=== Data records ===

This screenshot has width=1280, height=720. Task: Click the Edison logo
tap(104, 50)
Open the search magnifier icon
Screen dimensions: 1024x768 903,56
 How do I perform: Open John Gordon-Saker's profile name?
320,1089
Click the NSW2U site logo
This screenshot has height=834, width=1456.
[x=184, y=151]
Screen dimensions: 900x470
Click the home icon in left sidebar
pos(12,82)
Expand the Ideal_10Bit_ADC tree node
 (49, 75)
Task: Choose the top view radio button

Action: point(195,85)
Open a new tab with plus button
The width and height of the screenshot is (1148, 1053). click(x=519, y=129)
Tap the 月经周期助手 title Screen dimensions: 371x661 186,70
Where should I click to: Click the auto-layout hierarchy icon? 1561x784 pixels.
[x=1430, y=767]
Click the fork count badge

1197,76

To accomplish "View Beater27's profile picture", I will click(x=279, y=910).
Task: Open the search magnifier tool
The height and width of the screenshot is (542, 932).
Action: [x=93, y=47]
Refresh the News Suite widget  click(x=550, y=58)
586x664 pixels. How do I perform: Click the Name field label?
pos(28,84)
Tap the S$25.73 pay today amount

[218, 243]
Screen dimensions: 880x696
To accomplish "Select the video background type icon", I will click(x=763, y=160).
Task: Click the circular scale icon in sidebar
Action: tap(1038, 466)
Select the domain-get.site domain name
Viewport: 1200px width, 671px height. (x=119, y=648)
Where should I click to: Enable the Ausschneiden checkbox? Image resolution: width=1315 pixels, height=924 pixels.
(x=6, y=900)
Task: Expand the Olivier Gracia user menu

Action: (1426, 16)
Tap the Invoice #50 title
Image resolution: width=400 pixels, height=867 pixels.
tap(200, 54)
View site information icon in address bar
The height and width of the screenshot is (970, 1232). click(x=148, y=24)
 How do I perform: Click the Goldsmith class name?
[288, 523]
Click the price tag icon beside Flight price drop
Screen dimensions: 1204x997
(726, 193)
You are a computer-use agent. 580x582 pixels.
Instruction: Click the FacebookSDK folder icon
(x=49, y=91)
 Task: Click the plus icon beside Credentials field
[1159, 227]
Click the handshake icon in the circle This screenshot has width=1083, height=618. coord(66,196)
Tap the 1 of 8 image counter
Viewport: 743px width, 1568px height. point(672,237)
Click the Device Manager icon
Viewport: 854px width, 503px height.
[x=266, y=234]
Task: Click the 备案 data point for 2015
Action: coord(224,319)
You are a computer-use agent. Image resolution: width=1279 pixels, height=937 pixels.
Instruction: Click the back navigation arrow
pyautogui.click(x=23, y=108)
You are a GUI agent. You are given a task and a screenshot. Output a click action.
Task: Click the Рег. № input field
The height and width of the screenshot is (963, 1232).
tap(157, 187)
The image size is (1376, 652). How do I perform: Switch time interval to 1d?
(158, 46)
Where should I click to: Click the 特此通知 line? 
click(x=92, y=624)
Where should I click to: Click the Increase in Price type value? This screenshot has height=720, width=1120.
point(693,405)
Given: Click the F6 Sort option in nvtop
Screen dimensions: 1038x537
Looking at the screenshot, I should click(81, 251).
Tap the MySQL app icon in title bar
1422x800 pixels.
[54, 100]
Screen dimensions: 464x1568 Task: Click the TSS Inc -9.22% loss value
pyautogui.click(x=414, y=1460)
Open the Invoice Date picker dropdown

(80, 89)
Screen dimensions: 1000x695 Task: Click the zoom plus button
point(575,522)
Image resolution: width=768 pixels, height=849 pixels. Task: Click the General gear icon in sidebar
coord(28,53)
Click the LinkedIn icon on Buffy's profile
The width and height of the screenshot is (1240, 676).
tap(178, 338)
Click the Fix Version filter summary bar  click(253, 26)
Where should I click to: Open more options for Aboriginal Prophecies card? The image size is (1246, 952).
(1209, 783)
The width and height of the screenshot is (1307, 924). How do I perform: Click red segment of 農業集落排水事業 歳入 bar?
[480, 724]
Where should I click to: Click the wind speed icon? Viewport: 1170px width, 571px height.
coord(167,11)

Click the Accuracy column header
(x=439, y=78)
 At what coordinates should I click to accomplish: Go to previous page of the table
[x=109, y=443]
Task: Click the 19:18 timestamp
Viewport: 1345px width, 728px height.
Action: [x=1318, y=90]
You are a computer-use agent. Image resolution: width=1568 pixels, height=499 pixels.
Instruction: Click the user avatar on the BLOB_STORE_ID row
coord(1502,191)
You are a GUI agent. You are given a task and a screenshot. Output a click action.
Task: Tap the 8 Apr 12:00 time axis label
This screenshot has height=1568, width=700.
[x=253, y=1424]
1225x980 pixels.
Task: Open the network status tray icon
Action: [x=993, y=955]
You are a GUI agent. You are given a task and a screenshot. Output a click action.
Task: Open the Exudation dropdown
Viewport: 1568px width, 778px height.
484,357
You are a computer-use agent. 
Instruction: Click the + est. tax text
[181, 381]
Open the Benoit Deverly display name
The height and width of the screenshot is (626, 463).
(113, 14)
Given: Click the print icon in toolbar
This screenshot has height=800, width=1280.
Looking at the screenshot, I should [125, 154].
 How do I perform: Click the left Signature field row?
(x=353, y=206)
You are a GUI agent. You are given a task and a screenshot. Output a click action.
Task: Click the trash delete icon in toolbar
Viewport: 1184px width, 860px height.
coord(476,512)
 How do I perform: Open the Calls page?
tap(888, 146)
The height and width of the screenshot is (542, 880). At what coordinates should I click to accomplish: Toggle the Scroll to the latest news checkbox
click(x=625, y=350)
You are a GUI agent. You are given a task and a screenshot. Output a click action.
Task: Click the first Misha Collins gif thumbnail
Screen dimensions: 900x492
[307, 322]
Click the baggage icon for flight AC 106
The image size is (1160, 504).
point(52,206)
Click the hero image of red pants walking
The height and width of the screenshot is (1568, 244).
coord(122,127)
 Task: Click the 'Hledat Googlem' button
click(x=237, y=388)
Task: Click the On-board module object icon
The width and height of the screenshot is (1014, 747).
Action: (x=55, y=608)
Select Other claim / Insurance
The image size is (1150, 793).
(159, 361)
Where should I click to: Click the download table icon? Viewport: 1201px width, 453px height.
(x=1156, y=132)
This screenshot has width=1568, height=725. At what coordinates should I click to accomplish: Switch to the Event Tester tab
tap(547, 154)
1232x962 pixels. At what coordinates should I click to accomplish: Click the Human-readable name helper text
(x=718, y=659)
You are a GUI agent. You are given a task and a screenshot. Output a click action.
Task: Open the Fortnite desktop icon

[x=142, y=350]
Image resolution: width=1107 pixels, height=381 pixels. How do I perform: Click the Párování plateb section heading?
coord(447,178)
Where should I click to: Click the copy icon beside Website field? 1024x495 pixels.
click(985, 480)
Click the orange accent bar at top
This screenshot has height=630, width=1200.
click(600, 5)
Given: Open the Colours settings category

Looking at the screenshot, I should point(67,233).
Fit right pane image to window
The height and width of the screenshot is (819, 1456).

===

◆ Exercise aim ◆
Retype all of the records above without a single alteration.

◆ Solution to the exercise ◆
This screenshot has width=1280, height=720. Task: Click the Edison logo
tap(104, 50)
Open the search magnifier icon
Screen dimensions: 1024x768 903,56
 How do I perform: Open John Gordon-Saker's profile name?
320,1089
Click the NSW2U site logo
This screenshot has height=834, width=1456.
[x=184, y=151]
Screen dimensions: 900x470
Click the home icon in left sidebar
pos(12,82)
Expand the Ideal_10Bit_ADC tree node
 (49, 75)
Task: Choose the top view radio button

Action: point(195,85)
Open a new tab with plus button
The width and height of the screenshot is (1148, 1053). click(x=519, y=129)
Tap the 月经周期助手 title Screen dimensions: 371x661 186,70
Where should I click to: Click the auto-layout hierarchy icon? 1561x784 pixels.
[x=1430, y=767]
Click the fork count badge

1197,76

To accomplish "View Beater27's profile picture", I will click(x=279, y=910).
Task: Open the search magnifier tool
The height and width of the screenshot is (542, 932).
Action: [x=93, y=47]
Refresh the News Suite widget  click(x=550, y=58)
586x664 pixels. How do I perform: Click the Name field label?
pos(28,84)
Tap the S$25.73 pay today amount

[218, 243]
Screen dimensions: 880x696
To accomplish "Select the video background type icon", I will click(x=763, y=160).
Task: Click the circular scale icon in sidebar
Action: tap(1038, 466)
Select the domain-get.site domain name
Viewport: 1200px width, 671px height. (x=119, y=648)
Where should I click to: Enable the Ausschneiden checkbox? Image resolution: width=1315 pixels, height=924 pixels.
(x=6, y=900)
Task: Expand the Olivier Gracia user menu

Action: (1426, 16)
Tap the Invoice #50 title
Image resolution: width=400 pixels, height=867 pixels.
tap(200, 54)
View site information icon in address bar
The height and width of the screenshot is (970, 1232). click(x=148, y=24)
 How do I perform: Click the Goldsmith class name?
[288, 523]
Click the price tag icon beside Flight price drop
Screen dimensions: 1204x997
(726, 193)
You are a computer-use agent. 580x582 pixels.
Instruction: Click the FacebookSDK folder icon
(x=49, y=91)
 Task: Click the plus icon beside Credentials field
[1159, 227]
Click the handshake icon in the circle This screenshot has width=1083, height=618. coord(66,196)
Tap the 1 of 8 image counter
Viewport: 743px width, 1568px height. point(672,237)
Click the Device Manager icon
Viewport: 854px width, 503px height.
[x=266, y=234]
Task: Click the 备案 data point for 2015
Action: coord(224,319)
You are a computer-use agent. Image resolution: width=1279 pixels, height=937 pixels.
Instruction: Click the back navigation arrow
pyautogui.click(x=23, y=108)
You are a GUI agent. You are given a task and a screenshot. Output a click action.
Task: Click the Рег. № input field
The height and width of the screenshot is (963, 1232).
tap(157, 187)
The image size is (1376, 652). How do I perform: Switch time interval to 1d?
(158, 46)
Where should I click to: Click the 特此通知 line? 
click(x=92, y=624)
Where should I click to: Click the Increase in Price type value? This screenshot has height=720, width=1120.
point(693,405)
Given: Click the F6 Sort option in nvtop
Screen dimensions: 1038x537
Looking at the screenshot, I should click(81, 251).
Tap the MySQL app icon in title bar
1422x800 pixels.
[54, 100]
Screen dimensions: 464x1568 Task: Click the TSS Inc -9.22% loss value
pyautogui.click(x=414, y=1460)
Open the Invoice Date picker dropdown

(80, 89)
Screen dimensions: 1000x695 Task: Click the zoom plus button
point(575,522)
Image resolution: width=768 pixels, height=849 pixels. Task: Click the General gear icon in sidebar
coord(28,53)
Click the LinkedIn icon on Buffy's profile
The width and height of the screenshot is (1240, 676).
tap(178, 338)
Click the Fix Version filter summary bar  click(253, 26)
Where should I click to: Open more options for Aboriginal Prophecies card? The image size is (1246, 952).
(1209, 783)
The width and height of the screenshot is (1307, 924). How do I perform: Click red segment of 農業集落排水事業 歳入 bar?
[480, 724]
Where should I click to: Click the wind speed icon? Viewport: 1170px width, 571px height.
coord(167,11)

Click the Accuracy column header
(x=439, y=78)
 At what coordinates should I click to accomplish: Go to previous page of the table
[x=109, y=443]
Task: Click the 19:18 timestamp
Viewport: 1345px width, 728px height.
Action: [x=1318, y=90]
You are a computer-use agent. Image resolution: width=1568 pixels, height=499 pixels.
Instruction: Click the user avatar on the BLOB_STORE_ID row
coord(1502,191)
You are a GUI agent. You are given a task and a screenshot. Output a click action.
Task: Tap the 8 Apr 12:00 time axis label
This screenshot has height=1568, width=700.
[x=253, y=1424]
1225x980 pixels.
Task: Open the network status tray icon
Action: [x=993, y=955]
You are a GUI agent. You are given a task and a screenshot. Output a click action.
Task: Open the Exudation dropdown
Viewport: 1568px width, 778px height.
484,357
You are a computer-use agent. 
Instruction: Click the + est. tax text
[181, 381]
Open the Benoit Deverly display name
The height and width of the screenshot is (626, 463).
(113, 14)
Given: Click the print icon in toolbar
This screenshot has height=800, width=1280.
Looking at the screenshot, I should [125, 154].
 How do I perform: Click the left Signature field row?
(x=353, y=206)
You are a GUI agent. You are given a task and a screenshot. Output a click action.
Task: Click the trash delete icon in toolbar
Viewport: 1184px width, 860px height.
coord(476,512)
 How do I perform: Open the Calls page?
tap(888, 146)
The height and width of the screenshot is (542, 880). At what coordinates should I click to accomplish: Toggle the Scroll to the latest news checkbox
click(x=625, y=350)
You are a GUI agent. You are given a task and a screenshot. Output a click action.
Task: Click the first Misha Collins gif thumbnail
Screen dimensions: 900x492
[307, 322]
Click the baggage icon for flight AC 106
The image size is (1160, 504).
point(52,206)
Click the hero image of red pants walking
The height and width of the screenshot is (1568, 244).
coord(122,127)
 Task: Click the 'Hledat Googlem' button
click(x=237, y=388)
Task: Click the On-board module object icon
The width and height of the screenshot is (1014, 747).
Action: (x=55, y=608)
Select Other claim / Insurance
The image size is (1150, 793).
(159, 361)
Where should I click to: Click the download table icon? Viewport: 1201px width, 453px height.
(x=1156, y=132)
This screenshot has width=1568, height=725. At what coordinates should I click to accomplish: Switch to the Event Tester tab
tap(547, 154)
1232x962 pixels. At what coordinates should I click to accomplish: Click the Human-readable name helper text
(x=718, y=659)
You are a GUI agent. You are given a task and a screenshot. Output a click action.
Task: Open the Fortnite desktop icon

[x=142, y=350]
Image resolution: width=1107 pixels, height=381 pixels. How do I perform: Click the Párování plateb section heading?
coord(447,178)
Where should I click to: Click the copy icon beside Website field? 1024x495 pixels.
click(985, 480)
Click the orange accent bar at top
This screenshot has height=630, width=1200.
click(600, 5)
Given: Open the Colours settings category

Looking at the screenshot, I should point(67,233).
Fit right pane image to window
The height and width of the screenshot is (819, 1456).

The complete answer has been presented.